**Given problem:**
Pull out each line in the rows below that contains the word "size" and list them.

**Records:**
§

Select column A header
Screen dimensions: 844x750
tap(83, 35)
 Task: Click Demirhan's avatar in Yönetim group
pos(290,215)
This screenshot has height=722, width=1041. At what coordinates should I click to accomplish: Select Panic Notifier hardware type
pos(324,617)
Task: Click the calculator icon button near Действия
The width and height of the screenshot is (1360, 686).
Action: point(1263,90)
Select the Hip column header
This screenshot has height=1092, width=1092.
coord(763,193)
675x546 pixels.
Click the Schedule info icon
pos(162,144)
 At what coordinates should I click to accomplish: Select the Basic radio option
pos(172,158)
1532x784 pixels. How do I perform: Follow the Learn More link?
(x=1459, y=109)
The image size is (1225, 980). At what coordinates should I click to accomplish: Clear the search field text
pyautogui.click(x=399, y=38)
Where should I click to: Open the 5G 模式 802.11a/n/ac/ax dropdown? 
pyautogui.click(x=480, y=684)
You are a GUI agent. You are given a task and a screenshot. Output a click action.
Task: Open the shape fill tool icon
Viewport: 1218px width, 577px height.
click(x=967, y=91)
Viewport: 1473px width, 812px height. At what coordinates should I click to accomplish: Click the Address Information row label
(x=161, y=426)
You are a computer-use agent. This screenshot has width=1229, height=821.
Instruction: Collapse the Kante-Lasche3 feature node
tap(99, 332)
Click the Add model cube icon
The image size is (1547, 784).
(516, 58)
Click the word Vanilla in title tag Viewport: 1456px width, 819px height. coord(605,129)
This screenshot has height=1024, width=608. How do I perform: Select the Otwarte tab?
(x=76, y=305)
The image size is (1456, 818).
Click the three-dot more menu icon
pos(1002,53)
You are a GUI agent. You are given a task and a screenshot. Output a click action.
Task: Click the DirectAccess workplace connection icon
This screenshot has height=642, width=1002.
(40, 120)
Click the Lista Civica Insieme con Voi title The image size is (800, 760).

§

**The reply:**
The image size is (1225, 980). At what coordinates should I click to accomplish: Clear the search field text
The image size is (1547, 784).
The image size is (1456, 818).
Click the Lista Civica Insieme con Voi title The image size is (800, 760).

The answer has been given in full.